[Source]
■ ■ ■ ■ ■
The 4e removal of the 3e “Craft” and “Profession” skills didn’t really make much of a difference to me, for the most part. As the 4e people say, “If you want to be a baker, just write ‘baker’ on your character sheet.” Baking doesn’t come up much in my campaign, more’s the pity. Sailing, might, and I kind of miss having a skill for it.
How do you handle sailing checks? Do you use balance checks for running the rigging? Nature checks for spotting storms? I couldn’t even decide what attribute is the key one for sailing a ship. You could make an argument for several: Dexterity for climbing the rigging, Intelligence for doing navigational calculations, etc.
Thinking about that, it seems logical to make sailing be a whole-party skill challenge. However, since there aren’t really enough appropriate skills, maybe they should just be ability checks.
Here’s how you might handle a storm at sea:
“A sail breaks loose. Someone strong needs to haul on the rope before a mast breaks.” The fighter makes a Strength check to haul on the rope.
“A wave hits the ship’s quarter, sending the wheel spinning and breaking the helmsman’s arm. Someone with a high Constitution needs to grab the wheel and hold it straight, no matter how much abuse they take from the wind, rain, and bucking of the wheel. Not the fighter, he is still hauling on the rope.” The sorcerer, who has a decent constitution, grabs the wheel.
■ ■ ■ ■ ■
[Dataset content]
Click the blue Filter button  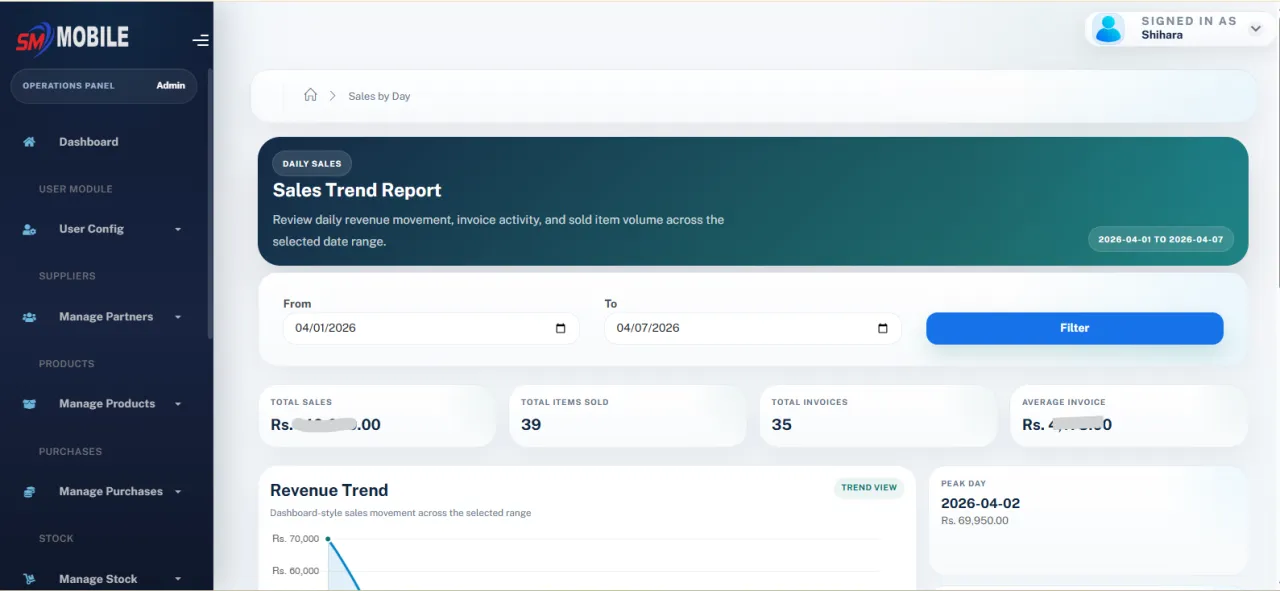1074,328
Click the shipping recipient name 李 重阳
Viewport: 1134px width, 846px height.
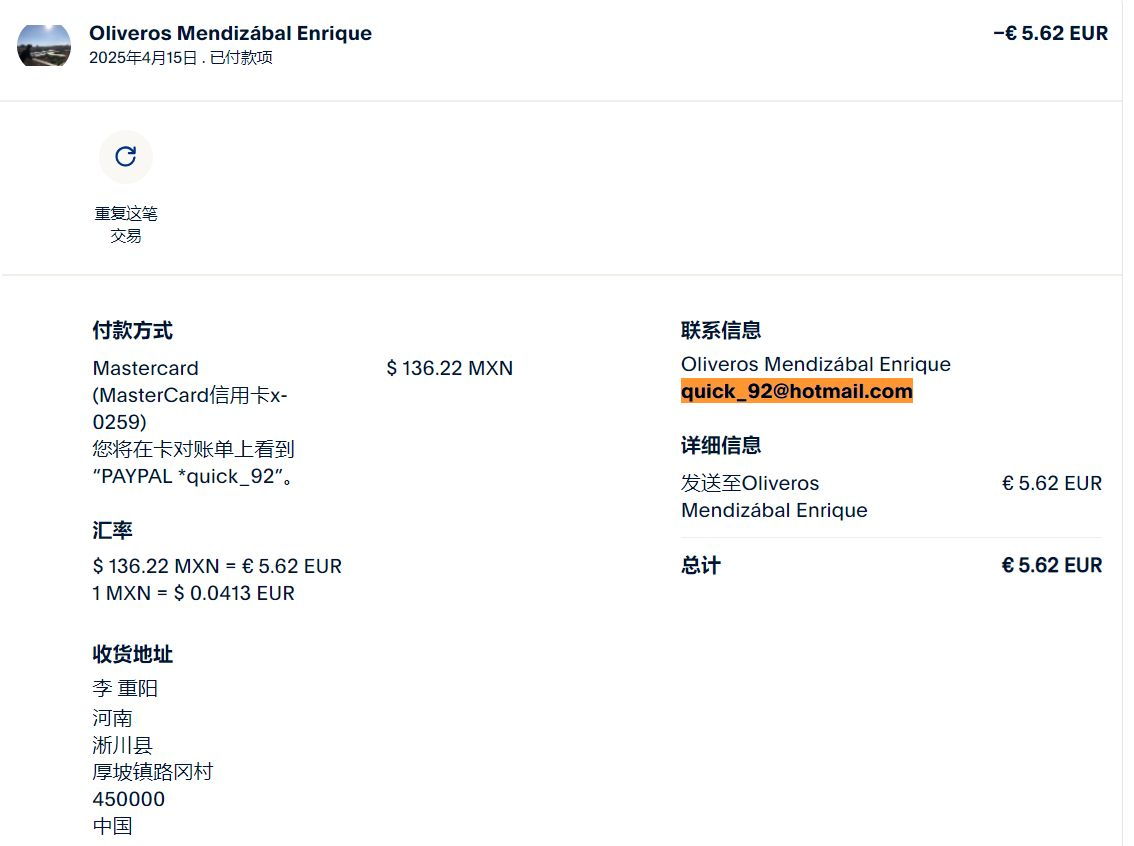tap(125, 688)
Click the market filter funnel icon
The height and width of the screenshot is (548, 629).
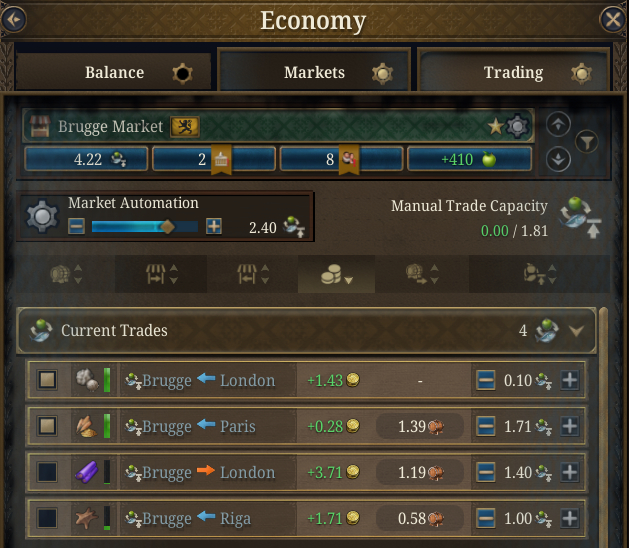click(x=587, y=142)
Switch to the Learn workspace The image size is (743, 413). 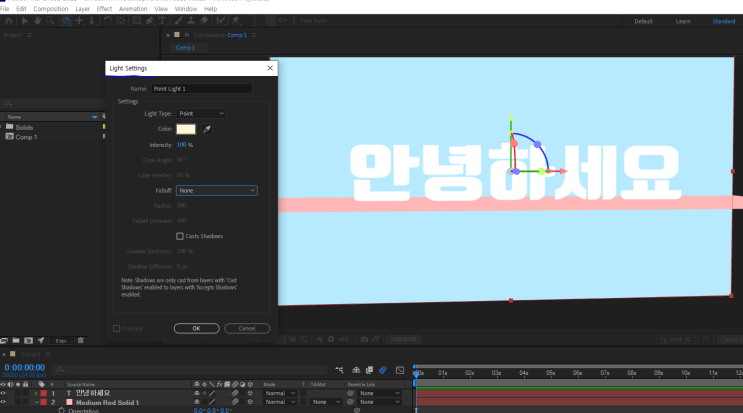click(683, 21)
■ ■ ■ ■ ■
[Tasks to complete]
1 > From the post on sailing checks, extract the passage from "The 4e removal" up to and including "navigational calculations, etc.".
2 > Copy every line of the rows that contains the string "height", matching case exactly.

[Results for the exercise]
1 >
The 4e removal of the 3e “Craft” and “Profession” skills didn’t really make much of a difference to me, for the most part. As the 4e people say, “If you want to be a baker, just write ‘baker’ on your character sheet.” Baking doesn’t come up much in my campaign, more’s the pity. Sailing, might, and I kind of miss having a skill for it.
How do you handle sailing checks? Do you use balance checks for running the rigging? Nature checks for spotting storms? I couldn’t even decide what attribute is the key one for sailing a ship. You could make an argument for several: Dexterity for climbing the rigging, Intelligence for doing navigational calculations, etc.

2 >
Viewport: 1134px width, 846px height.
The height and width of the screenshot is (548, 629).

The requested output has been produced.